Xen is a an open-source "hypervisor" that lets a single machine run multiple operating systems, a feature that's handy for consolidating work onto a smaller number of more efficiently used servers. However, while Linux runs relatively well on Xen, Windows' networking performance on Xen today is, charitably speaking, pokey.

The Xen modification, jointly developed by Intel and Novell, fixes this problem and boosts Windows' network speeds in a virtual machine nearly to that of the operating system running on a physical machine, said Carlos Montero-Luque, vice president of product management for Linux and open platforms business at Novell.

"Without it, network performance is very, very slow--less than 10 percent of (physical machine) speed. With it, we reach over 90 percent speed of a physical machine," Montero-Luque said.

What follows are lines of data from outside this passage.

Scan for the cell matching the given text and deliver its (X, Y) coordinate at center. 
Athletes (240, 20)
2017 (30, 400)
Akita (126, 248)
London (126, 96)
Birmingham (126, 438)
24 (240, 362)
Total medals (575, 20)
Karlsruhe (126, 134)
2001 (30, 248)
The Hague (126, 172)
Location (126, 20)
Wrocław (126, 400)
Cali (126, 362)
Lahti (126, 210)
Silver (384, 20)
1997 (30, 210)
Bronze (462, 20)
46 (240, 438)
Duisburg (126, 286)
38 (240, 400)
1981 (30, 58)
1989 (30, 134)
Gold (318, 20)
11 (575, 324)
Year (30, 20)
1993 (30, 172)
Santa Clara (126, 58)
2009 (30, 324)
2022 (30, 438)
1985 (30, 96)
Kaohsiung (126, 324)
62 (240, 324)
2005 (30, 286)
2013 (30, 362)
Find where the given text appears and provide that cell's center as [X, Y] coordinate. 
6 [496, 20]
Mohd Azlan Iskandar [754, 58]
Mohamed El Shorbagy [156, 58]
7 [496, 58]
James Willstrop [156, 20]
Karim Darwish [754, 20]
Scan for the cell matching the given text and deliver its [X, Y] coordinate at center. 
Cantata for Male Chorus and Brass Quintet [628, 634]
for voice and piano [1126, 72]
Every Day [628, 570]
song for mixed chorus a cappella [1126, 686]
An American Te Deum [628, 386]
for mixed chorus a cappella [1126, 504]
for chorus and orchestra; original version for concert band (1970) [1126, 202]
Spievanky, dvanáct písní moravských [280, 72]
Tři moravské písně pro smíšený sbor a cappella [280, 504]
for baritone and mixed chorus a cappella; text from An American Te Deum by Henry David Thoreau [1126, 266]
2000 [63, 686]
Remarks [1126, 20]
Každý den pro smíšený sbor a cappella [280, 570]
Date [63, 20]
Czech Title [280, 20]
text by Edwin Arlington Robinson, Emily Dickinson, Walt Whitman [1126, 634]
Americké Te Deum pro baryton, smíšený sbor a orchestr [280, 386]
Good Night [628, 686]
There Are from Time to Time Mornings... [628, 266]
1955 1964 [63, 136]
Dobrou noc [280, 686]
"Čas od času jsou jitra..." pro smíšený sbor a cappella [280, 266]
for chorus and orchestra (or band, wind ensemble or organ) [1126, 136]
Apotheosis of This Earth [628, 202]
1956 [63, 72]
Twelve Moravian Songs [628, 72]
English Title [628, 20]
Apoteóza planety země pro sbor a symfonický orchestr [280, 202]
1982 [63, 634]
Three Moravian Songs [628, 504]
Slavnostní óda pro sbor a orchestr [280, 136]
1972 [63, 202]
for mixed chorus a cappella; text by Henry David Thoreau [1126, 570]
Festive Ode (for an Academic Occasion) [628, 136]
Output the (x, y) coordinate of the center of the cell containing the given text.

The partnership highlights both the technical hurdles in the way of virtualization's promise and the cross-company work that can be important to getting over those hurdles. Virtualization involves many different layers of the technology stack, including a computer's hardware, the hypervisor, the operating system and management software.

To run on Xen, Windows still requires virtualization support available in newer x86 chips--Intel Virtualization Technology (VT) or Advanced Micro Devices' equivalent, AMD-V. But the new software enables network and disk access to run much more quickly, said Dirk Hohndel, chief technologist of Intel open-source technology center.

"Think of it as the host (Xen) operating system getting out of the way," Hohndel said. "The guest (virtual machine) operating system gets access to the device."

Novell is releasing the software in an open pilot project with its Novell's Suse Linux Enterprise Server 10, Montero-Luque said. It will be released to all customers with Service Pack 1 of SLES 10, due to ship this spring with Xen 3.0.4, he said. The software works either with Intel's VT or with AMD-V, he said.

In addition, Novell plans to announce that through its patent and technology partnership with Microsoft, rival Microsoft will provide joint technical support for customers running Windows Server 2003 R3 atop a platform of Xen from SLES.